WRITTEN REQUEST:
Gather every line of the data below that contains the word "Toggle".
+++ AVAILABLE RECORDS
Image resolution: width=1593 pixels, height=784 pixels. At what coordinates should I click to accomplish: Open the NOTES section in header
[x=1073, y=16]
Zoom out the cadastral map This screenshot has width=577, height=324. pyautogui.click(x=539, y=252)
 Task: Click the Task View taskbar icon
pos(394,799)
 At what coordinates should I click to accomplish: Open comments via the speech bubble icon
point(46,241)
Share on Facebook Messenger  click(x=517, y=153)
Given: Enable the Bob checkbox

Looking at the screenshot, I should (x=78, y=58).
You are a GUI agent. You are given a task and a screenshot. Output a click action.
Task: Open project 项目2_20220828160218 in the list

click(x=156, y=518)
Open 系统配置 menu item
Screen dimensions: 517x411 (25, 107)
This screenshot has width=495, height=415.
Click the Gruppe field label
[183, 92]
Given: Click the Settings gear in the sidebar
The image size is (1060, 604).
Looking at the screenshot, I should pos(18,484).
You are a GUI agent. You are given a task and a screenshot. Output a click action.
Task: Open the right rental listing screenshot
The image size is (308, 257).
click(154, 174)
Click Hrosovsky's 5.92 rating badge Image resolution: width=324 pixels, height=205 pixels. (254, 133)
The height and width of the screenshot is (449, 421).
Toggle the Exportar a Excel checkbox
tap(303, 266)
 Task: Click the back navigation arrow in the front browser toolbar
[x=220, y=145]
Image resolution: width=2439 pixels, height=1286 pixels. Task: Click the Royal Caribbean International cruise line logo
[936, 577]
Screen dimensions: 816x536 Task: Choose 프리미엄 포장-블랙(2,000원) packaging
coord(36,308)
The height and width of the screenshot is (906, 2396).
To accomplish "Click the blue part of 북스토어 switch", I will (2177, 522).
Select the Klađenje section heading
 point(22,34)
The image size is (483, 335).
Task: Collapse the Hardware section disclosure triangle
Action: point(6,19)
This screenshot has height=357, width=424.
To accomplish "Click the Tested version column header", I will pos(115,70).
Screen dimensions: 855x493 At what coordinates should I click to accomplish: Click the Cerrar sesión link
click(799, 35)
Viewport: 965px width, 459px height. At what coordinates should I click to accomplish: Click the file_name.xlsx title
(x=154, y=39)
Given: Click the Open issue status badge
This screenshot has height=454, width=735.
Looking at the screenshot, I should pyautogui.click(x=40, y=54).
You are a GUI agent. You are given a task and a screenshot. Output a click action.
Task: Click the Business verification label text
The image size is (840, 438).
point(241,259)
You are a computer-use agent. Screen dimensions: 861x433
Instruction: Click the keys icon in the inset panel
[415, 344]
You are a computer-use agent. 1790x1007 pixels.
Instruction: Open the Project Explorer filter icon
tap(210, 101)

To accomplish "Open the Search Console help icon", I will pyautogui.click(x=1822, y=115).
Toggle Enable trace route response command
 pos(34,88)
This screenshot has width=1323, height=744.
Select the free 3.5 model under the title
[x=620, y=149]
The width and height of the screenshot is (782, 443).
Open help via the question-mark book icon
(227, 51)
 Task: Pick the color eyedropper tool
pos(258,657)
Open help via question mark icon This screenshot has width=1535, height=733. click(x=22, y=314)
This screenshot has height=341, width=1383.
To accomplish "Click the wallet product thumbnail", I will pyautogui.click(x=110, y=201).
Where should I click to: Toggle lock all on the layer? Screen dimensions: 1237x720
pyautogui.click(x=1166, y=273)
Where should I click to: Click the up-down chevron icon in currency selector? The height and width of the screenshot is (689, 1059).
++++++
OUTPUT OF THE TASK:
Toggle the Exportar a Excel checkbox
Toggle Enable trace route response command
Where should I click to: Toggle lock all on the layer? Screen dimensions: 1237x720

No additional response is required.